Find every row below that contains the word "target" and copy each of those rows in full.

**DATA SUPPLIED**:
------------------------------------
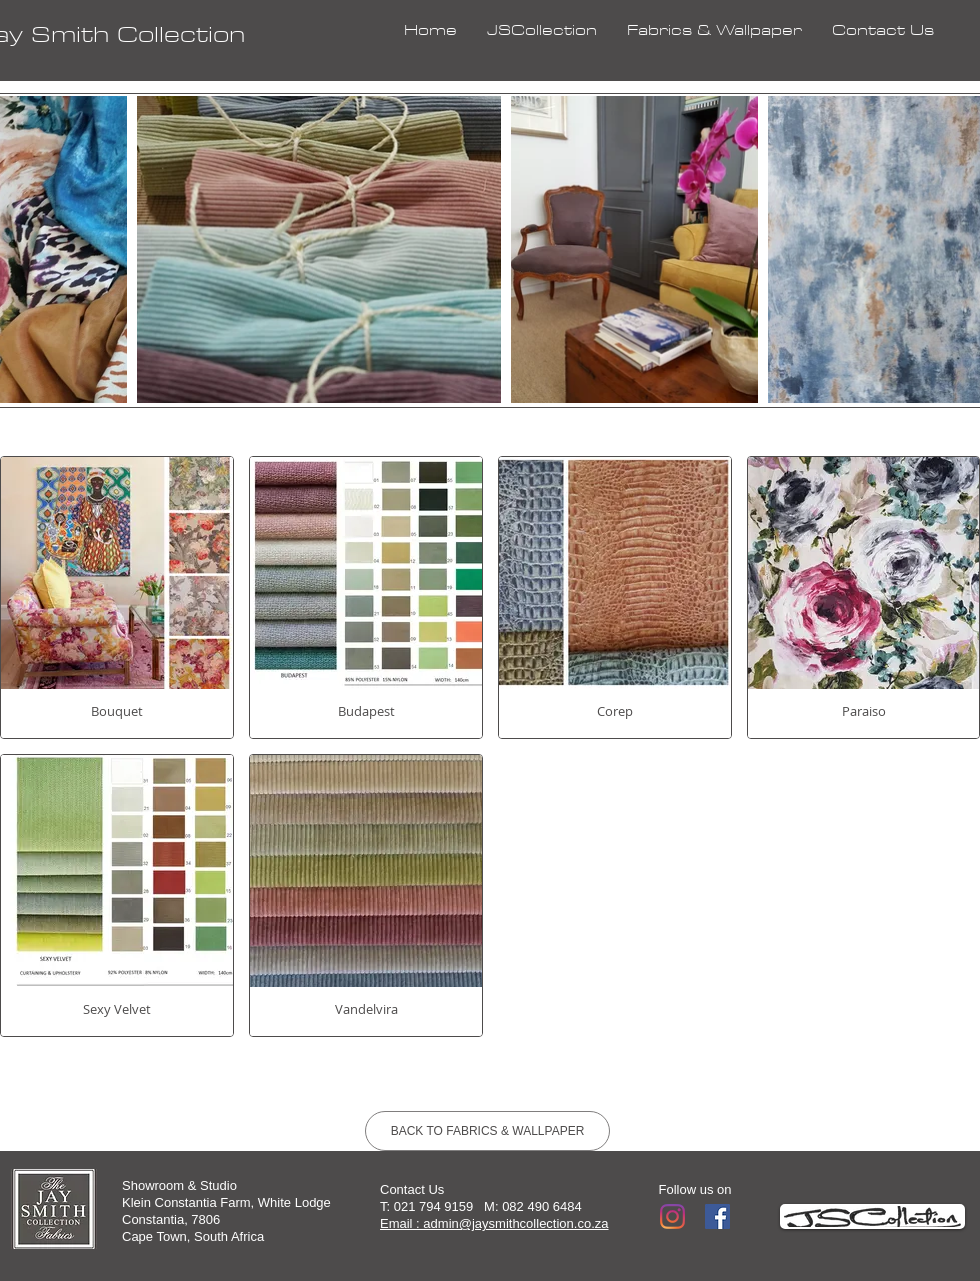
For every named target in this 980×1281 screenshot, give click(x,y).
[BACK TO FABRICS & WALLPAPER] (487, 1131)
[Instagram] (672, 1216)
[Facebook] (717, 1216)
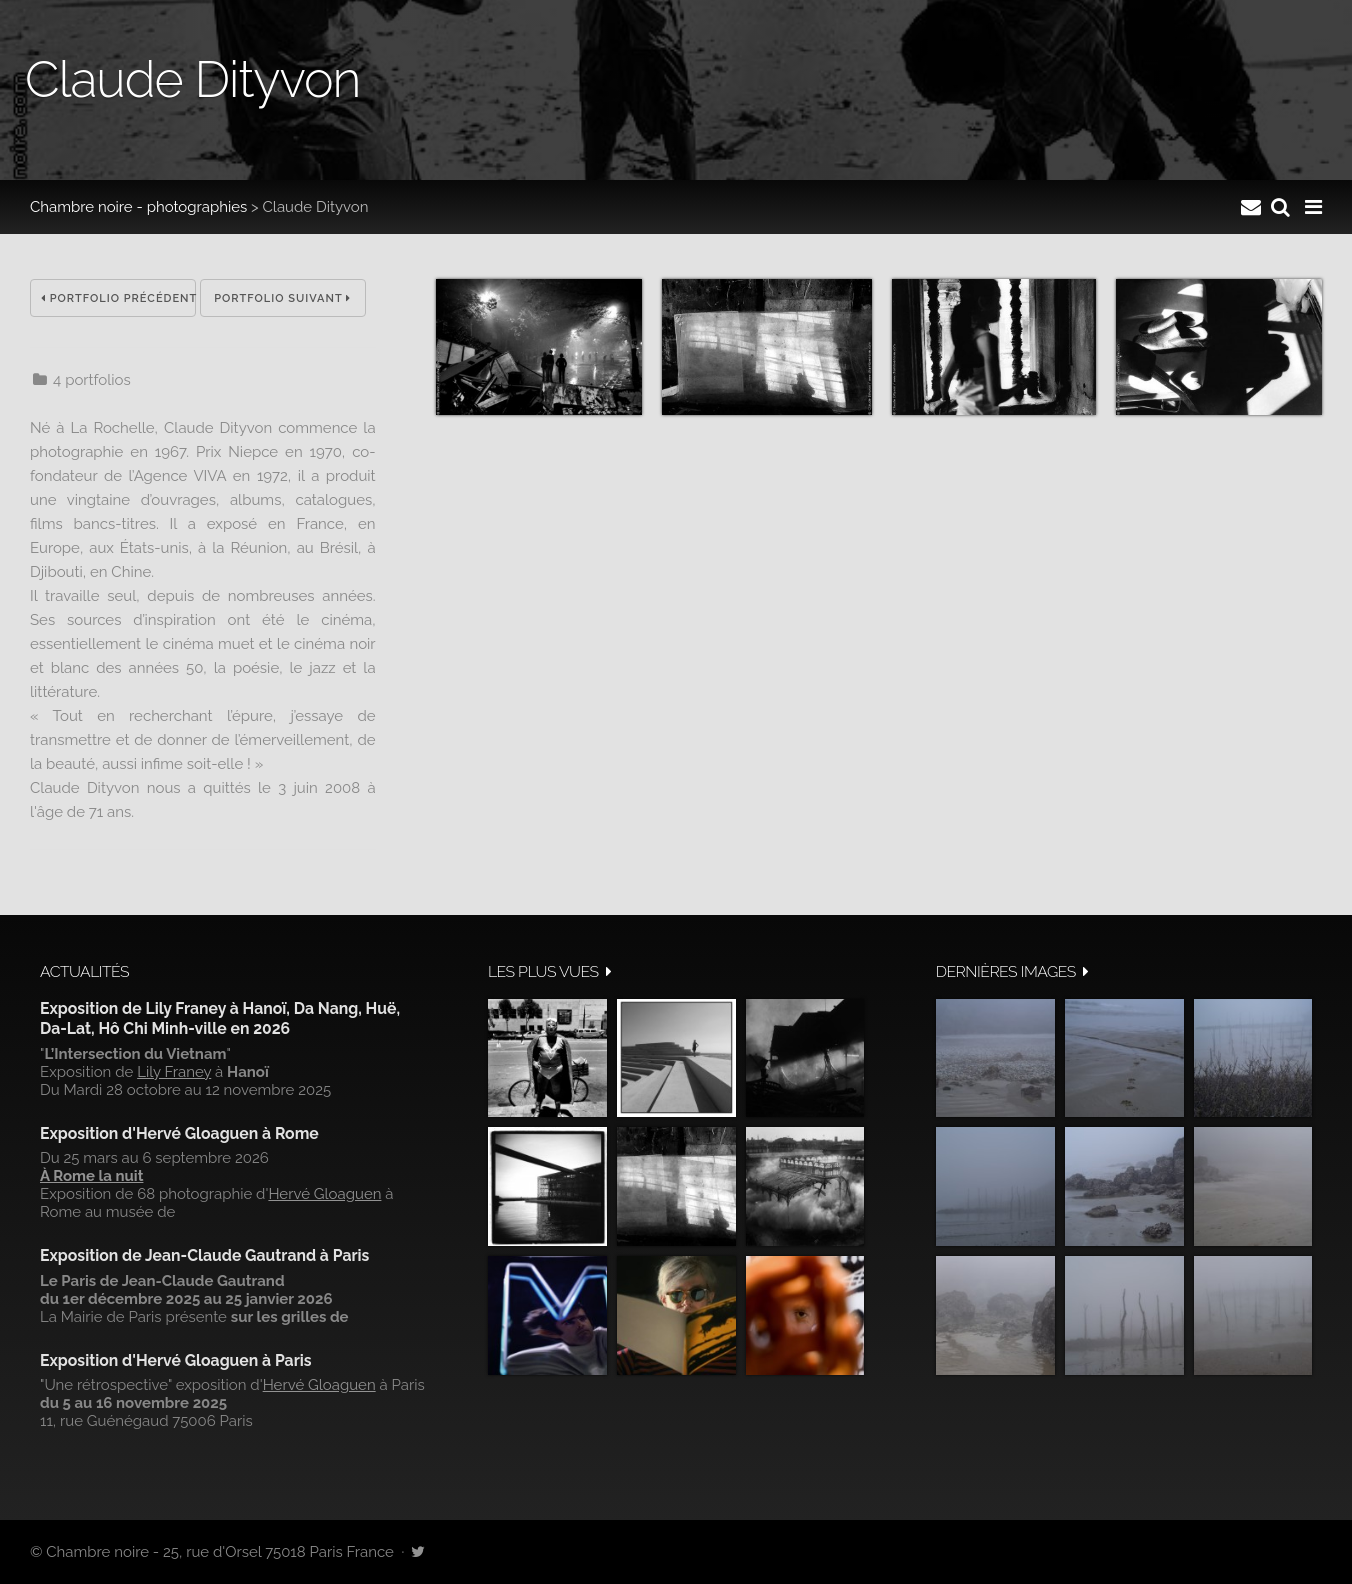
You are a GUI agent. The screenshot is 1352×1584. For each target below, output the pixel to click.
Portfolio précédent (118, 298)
------------------------------------
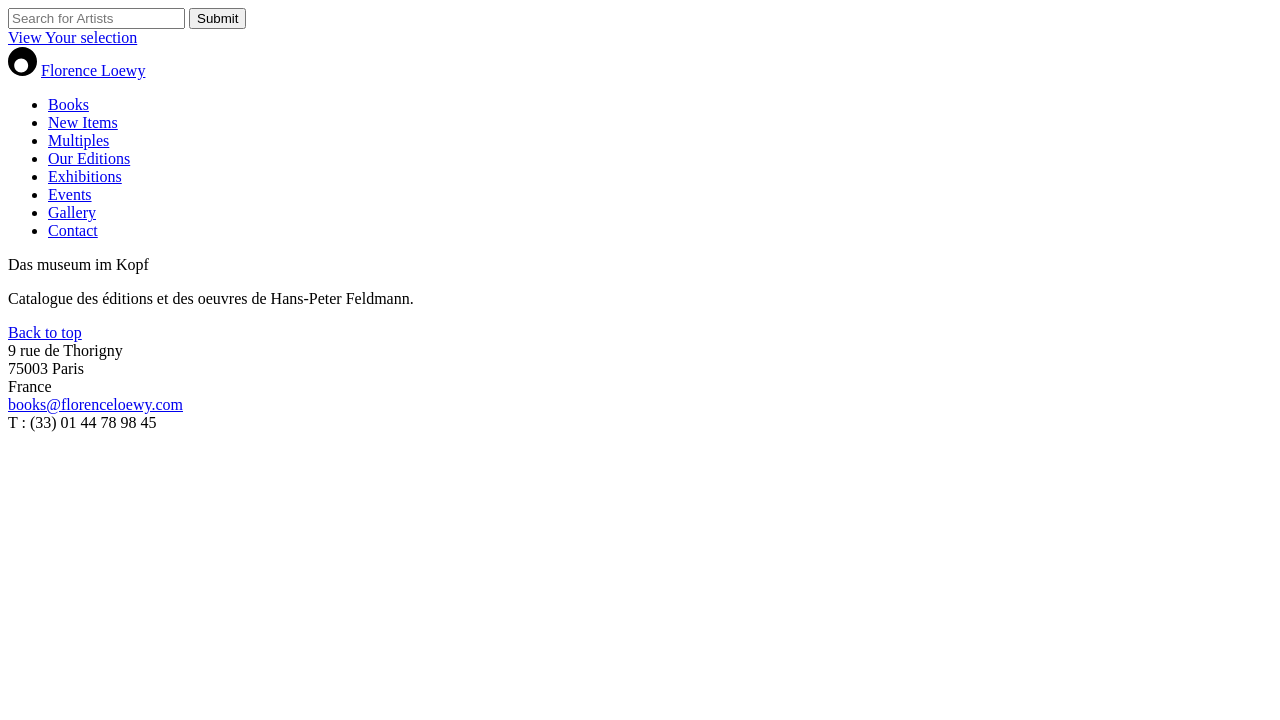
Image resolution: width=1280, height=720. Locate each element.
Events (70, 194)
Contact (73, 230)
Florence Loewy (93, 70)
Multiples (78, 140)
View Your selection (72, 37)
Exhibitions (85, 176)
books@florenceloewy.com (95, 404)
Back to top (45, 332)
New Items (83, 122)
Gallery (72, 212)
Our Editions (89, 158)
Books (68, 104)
------------------------------------
**OUTPUT FOR THIS EXERCISE**:
For every named target in this 980×1281 screenshot, give click(x,y).
You are a GUI agent. The screenshot is 1352×1584. For each target below, output the pixel to click.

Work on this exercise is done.